I have read more than a few of them, but I will not quote from business books here. They tend to either be obvious platitudes on working harder or more efficiently, self-help style psychology lessons, pleadings for unfettered capitalism, or biographies of people who have run out of new ideas. Scott Adams is a glorious exception. But the notes here are my personal ideas.

In a recent interview for a fairly junior position, after the standard gentle interrogation, the candidate was asked if he had any questions for us. He asked "what are you really looking for in a candidate?" It's a good question, and all that earlier stuff about detectives and traffic lights is still completely relevant. But what I gave him was a one word answer, though I followed it up with an explanation.

What I told him was that "we have obviously done an initial assessment based on a CV that lays out skills and experience, and what we are looking for is the integrity that the person genuinely matches that. And we are looking for the integrity that if people are asked to do something, that they will try it honestly to the best of their ability. We can't ask for more than that."

It was a gut reaction, but I don't regret what I said. Of course we would have other criteria for more senior roles or more creative roles. And what I said was surely obvious anyway…


Ann said...

I believe that integrity is one of those characteristics that is publicly espoused by many but neither exhibited by the majority or valued by them.

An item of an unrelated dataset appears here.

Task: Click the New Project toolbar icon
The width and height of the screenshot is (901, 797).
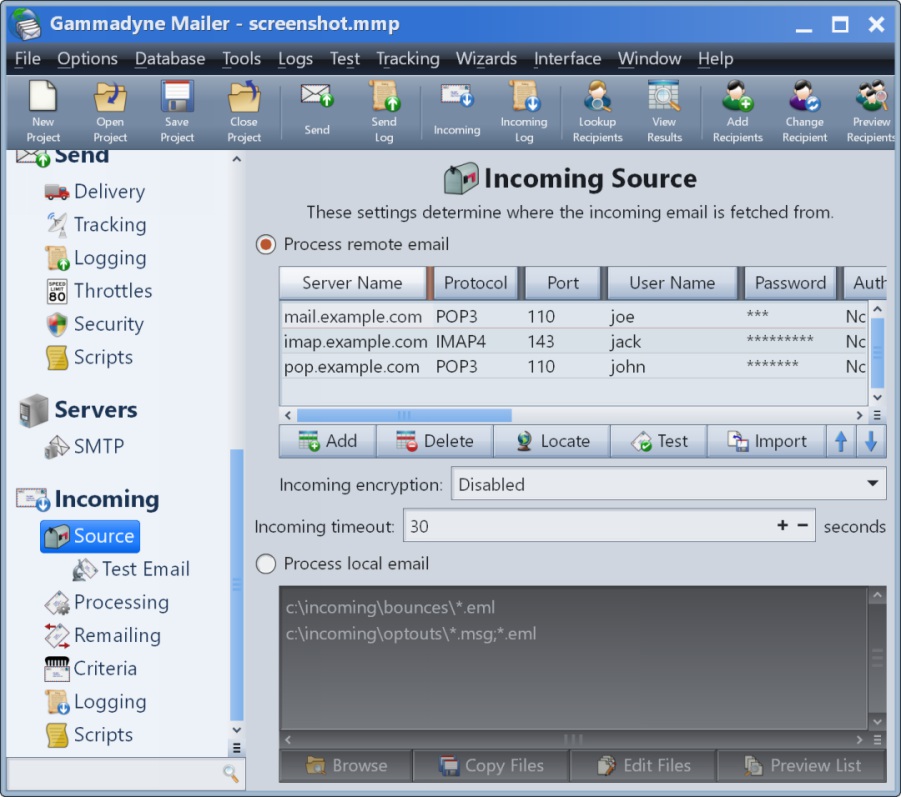Action: [43, 110]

I cheer you and say shame on them.

What, I wonder, was your candidates retort?

RNB said...

He had nothing else to say.

What is more interesting is what you (and others) would say if you only had one word or phrase to describe what you were looking for in a candidate.

RNB said...

Enthusiasm. It's hard to enthuse about trawling through data - We'd love to find someone (else) who does :)

Faisal said...

Trawling through data sounds quite mechanical and boring. Finding trends and hidden relationships and gaining nuanced insights, however, sounds quite interesting.